# Modeling difficult eras



## SRV1 (Nov 14, 2010)

Is there anywhere you can go to find era specific stuff? It seems like theres plenty of stuff out there for the more popular 50s to present but what about earlier? Like 20s, 30s era stuff? Ive found some stuff that is suitable but few and far between.

Id like to be able to find era appropriate signs and stuff for the early 30s. 


Sent from my SCH-R950 using Tapatalk 2


----------



## Big Ed (Jun 16, 2009)

I am guessing HO?

When you say signs are you talking about something that would go on a side of a building?
There are plenty of signs out there.
I think cars and trucks can be had from that era too.

What scale are you talking about?


----------



## raleets (Jan 2, 2011)

The Walthers catalog is full of great items from all eras. Well worth the money.
Bob


----------



## SRV1 (Nov 14, 2010)

raleets said:


> The Walthers catalog is full of great items from all eras. Well worth the money.
> Bob


Thanks a lot. Yes HO scale.

Sent from my SCH-R950 using Tapatalk 2


----------



## tkruger (Jan 18, 2009)

Round House made several kits once upon a time for these eras. Many 30 or 34 foot box cars and 8000 gal tank cars. Also various other models. Unfortunately Round House went out of business years back.
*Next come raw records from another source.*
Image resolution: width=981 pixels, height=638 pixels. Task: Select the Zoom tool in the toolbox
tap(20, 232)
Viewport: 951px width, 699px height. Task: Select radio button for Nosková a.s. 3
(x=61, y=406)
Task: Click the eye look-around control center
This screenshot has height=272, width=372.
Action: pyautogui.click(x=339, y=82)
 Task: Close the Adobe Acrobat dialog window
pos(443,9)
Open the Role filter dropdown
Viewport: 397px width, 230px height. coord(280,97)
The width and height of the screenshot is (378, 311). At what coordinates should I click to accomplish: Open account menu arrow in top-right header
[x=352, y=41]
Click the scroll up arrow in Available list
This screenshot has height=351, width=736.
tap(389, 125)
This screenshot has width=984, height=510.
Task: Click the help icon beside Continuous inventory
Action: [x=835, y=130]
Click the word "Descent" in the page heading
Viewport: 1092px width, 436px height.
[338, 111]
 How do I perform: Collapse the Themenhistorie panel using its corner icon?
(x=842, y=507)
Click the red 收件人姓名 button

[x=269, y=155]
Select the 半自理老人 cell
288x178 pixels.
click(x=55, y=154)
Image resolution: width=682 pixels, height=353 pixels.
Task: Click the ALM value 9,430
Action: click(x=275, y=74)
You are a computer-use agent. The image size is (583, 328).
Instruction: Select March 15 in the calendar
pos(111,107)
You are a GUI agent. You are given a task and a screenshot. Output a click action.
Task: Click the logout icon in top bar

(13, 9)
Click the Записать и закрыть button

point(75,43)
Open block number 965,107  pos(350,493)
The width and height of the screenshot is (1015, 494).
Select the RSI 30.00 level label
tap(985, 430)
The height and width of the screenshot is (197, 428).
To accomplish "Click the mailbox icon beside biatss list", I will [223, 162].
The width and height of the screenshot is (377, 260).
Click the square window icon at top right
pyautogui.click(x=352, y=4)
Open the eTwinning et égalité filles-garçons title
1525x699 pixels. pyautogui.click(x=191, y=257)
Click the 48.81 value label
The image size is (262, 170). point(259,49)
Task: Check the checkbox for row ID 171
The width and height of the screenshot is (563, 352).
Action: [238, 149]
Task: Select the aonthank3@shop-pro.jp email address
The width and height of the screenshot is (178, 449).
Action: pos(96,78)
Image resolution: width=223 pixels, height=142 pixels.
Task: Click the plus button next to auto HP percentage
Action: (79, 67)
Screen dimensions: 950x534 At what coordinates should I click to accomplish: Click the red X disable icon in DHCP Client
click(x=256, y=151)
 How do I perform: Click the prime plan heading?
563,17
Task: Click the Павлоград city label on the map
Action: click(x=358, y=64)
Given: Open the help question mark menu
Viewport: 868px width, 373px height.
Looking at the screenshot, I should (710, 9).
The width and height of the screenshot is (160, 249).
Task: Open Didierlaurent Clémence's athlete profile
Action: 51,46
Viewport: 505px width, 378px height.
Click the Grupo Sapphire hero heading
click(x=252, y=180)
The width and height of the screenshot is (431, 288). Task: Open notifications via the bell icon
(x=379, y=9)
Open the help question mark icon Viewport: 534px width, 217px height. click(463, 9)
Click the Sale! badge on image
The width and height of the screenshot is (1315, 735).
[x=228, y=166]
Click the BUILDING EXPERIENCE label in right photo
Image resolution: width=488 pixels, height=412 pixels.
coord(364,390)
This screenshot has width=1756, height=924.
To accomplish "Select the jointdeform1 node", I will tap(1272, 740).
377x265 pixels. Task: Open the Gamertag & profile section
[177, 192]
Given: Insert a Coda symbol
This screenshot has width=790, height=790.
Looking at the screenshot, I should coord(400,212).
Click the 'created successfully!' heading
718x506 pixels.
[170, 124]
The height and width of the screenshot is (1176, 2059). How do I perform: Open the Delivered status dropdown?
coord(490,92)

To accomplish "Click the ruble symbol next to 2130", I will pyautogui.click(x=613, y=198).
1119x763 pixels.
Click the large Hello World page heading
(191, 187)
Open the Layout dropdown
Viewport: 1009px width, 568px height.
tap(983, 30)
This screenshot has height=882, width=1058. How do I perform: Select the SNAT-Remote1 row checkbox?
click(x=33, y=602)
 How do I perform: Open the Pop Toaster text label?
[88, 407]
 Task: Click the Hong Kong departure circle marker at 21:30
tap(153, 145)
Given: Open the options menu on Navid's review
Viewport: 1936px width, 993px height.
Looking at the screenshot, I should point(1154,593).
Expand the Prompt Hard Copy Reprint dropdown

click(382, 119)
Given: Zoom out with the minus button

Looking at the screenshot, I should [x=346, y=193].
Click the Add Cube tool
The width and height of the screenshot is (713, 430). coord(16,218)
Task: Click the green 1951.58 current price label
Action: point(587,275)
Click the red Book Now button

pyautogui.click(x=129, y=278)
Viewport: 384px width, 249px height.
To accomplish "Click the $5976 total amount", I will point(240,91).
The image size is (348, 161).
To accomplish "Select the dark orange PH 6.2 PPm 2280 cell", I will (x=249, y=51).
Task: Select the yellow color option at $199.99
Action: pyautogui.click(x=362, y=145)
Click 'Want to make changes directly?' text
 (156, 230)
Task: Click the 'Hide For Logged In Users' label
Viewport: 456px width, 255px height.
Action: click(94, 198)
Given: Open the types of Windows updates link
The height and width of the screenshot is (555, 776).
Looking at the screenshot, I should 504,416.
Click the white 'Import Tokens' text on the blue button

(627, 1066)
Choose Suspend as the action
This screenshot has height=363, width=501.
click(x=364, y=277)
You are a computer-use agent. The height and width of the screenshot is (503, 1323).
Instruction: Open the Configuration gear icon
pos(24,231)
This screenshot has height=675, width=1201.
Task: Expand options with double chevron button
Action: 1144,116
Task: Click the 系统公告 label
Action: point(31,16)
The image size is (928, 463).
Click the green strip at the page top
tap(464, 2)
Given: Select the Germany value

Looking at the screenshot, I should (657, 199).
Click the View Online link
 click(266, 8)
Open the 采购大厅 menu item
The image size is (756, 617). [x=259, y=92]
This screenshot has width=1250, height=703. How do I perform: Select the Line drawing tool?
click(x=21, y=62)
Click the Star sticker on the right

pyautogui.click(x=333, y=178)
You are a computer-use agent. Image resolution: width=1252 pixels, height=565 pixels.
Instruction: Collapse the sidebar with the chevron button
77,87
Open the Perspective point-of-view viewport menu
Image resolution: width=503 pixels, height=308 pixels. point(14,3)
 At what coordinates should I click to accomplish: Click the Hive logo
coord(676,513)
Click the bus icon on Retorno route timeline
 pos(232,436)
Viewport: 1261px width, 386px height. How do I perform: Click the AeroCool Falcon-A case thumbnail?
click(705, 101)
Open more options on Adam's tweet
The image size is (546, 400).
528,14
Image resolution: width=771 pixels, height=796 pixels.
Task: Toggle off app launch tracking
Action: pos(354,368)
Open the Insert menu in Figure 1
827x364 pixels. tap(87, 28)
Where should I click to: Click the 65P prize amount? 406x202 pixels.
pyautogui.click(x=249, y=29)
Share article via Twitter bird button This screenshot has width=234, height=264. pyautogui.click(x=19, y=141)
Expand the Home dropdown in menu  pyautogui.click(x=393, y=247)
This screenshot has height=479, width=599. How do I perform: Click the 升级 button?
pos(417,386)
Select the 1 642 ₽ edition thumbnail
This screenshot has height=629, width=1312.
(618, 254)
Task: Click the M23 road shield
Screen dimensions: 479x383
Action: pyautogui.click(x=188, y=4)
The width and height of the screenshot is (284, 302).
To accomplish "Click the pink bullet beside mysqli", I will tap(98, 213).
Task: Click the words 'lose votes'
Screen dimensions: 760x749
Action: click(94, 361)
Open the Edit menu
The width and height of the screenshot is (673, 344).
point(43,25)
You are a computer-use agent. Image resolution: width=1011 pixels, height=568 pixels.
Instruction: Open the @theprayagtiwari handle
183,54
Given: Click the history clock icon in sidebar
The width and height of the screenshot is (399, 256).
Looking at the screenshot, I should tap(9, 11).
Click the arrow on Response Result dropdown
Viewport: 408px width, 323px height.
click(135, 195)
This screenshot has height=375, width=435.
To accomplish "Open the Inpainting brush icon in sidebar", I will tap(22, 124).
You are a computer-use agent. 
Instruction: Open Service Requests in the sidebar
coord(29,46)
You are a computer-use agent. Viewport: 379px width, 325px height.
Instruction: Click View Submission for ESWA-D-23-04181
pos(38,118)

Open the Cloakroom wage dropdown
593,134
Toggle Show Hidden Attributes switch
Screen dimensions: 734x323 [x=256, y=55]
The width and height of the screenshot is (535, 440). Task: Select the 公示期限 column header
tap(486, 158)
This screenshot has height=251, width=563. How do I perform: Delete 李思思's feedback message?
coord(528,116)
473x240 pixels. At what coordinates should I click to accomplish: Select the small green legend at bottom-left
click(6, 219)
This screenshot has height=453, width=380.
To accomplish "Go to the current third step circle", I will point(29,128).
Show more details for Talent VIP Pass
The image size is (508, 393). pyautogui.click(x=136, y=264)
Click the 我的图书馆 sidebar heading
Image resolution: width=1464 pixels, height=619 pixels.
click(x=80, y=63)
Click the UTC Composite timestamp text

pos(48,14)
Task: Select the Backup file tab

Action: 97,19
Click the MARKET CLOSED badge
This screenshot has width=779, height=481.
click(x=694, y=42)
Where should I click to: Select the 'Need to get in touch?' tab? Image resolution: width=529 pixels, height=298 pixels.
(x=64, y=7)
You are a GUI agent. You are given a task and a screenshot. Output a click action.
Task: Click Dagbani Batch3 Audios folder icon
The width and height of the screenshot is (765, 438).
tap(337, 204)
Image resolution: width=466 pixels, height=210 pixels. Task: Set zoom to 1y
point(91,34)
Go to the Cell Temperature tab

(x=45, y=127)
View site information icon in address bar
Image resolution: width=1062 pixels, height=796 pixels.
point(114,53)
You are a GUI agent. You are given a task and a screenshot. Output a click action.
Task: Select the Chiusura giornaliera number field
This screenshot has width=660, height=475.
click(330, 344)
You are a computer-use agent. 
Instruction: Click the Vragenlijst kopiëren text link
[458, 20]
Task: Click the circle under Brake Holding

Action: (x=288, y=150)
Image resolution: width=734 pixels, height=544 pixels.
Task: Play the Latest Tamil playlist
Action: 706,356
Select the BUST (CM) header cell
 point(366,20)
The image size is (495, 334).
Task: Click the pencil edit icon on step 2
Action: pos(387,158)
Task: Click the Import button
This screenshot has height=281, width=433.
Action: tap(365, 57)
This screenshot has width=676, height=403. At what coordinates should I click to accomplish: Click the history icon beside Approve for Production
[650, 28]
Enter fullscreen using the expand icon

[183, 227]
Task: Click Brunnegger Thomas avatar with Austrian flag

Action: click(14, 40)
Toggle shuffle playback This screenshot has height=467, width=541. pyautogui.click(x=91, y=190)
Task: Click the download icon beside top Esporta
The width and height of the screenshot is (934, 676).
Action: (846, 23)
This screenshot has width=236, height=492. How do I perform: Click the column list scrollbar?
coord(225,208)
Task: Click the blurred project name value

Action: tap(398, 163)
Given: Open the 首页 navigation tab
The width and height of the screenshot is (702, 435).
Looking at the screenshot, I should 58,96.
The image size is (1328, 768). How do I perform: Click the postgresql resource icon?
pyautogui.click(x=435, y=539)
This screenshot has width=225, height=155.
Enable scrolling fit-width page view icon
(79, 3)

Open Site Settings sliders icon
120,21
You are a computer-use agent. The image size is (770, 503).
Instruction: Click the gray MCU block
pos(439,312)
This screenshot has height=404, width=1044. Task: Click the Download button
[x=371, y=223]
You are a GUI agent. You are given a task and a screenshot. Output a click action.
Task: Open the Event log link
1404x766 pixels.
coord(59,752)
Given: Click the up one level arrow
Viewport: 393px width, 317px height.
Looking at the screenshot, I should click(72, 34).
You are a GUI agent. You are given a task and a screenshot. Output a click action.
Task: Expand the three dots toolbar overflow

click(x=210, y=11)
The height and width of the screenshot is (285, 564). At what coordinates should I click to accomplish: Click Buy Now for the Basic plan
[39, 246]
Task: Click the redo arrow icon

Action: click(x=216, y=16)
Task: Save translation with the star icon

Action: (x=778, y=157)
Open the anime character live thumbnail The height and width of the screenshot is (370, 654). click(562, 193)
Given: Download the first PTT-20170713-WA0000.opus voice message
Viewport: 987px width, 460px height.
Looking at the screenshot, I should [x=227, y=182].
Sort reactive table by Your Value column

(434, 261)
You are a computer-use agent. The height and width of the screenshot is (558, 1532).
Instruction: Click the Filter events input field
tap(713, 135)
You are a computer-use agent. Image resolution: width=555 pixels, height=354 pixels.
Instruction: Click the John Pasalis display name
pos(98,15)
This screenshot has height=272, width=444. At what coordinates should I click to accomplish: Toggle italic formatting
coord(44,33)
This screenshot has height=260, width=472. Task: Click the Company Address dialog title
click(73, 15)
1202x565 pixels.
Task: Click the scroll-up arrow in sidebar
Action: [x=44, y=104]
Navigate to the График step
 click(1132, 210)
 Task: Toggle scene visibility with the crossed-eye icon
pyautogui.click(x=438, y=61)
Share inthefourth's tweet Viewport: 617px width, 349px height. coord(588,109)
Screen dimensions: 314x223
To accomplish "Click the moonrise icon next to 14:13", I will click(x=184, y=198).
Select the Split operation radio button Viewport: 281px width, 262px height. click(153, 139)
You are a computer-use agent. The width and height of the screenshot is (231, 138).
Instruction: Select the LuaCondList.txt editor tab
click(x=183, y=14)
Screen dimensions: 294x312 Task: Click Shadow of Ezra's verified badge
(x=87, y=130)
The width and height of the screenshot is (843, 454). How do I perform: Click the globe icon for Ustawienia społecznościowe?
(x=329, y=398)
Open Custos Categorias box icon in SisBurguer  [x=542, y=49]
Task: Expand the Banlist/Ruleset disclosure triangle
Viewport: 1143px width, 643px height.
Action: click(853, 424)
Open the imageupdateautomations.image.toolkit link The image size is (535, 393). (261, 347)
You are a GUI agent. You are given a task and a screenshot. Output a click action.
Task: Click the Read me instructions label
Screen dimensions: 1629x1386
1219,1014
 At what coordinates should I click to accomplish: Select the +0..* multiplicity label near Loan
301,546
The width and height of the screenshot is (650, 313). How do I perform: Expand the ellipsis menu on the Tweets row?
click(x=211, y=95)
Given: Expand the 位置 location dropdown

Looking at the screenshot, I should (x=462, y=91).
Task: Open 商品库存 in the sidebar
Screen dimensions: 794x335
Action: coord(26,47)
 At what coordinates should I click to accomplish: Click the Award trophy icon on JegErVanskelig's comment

Kits can still be found at shows etc. Bachmann makes a few 'old time' cars in their Silver Series'.


----------



## MtRR75 (Nov 27, 2013)

I try to model the 1920s (HO scale). I got most of my rolling stock off of ebay. I check the build dates carefully (or ask the seller if I can't read them in the pictures).
I have accumulated boxcars by Accurail, Walthers and Roundhouse, Coal hoppers by Athearn, and gondolas by Walthers and Roundhouse. Most of these are kits, but some are ready to run,
I have very few flat cars at this point, because those models that I have found often don't have build dates on them.
Funaro and Camerlengo (http://fandckits.com/) makes some rolling stock from the early 1900s era -- with the appropriate era listed clearly for each item. But they are expensive and time-consuming to assemble.
Jordan Highway Miniatures (http://www.87thscale.info/jordan.htm) makes vehicle kits from the early 1900s.

One of my frustrations is the relative scarcity of prototype pictures from the 1920s -- both for rolling stock (lots of pictures of locos are available), and for structures and scenery items (like railroad crossing signs, for example).


----------



## SRV1 (Nov 14, 2010)

MtRR75 said:


> One of my frustrations is the relative scarcity of prototype pictures from the 1920s -- both for rolling stock (lots of pictures of locos are available), and for structures and scenery items (like railroad crossing signs, for example).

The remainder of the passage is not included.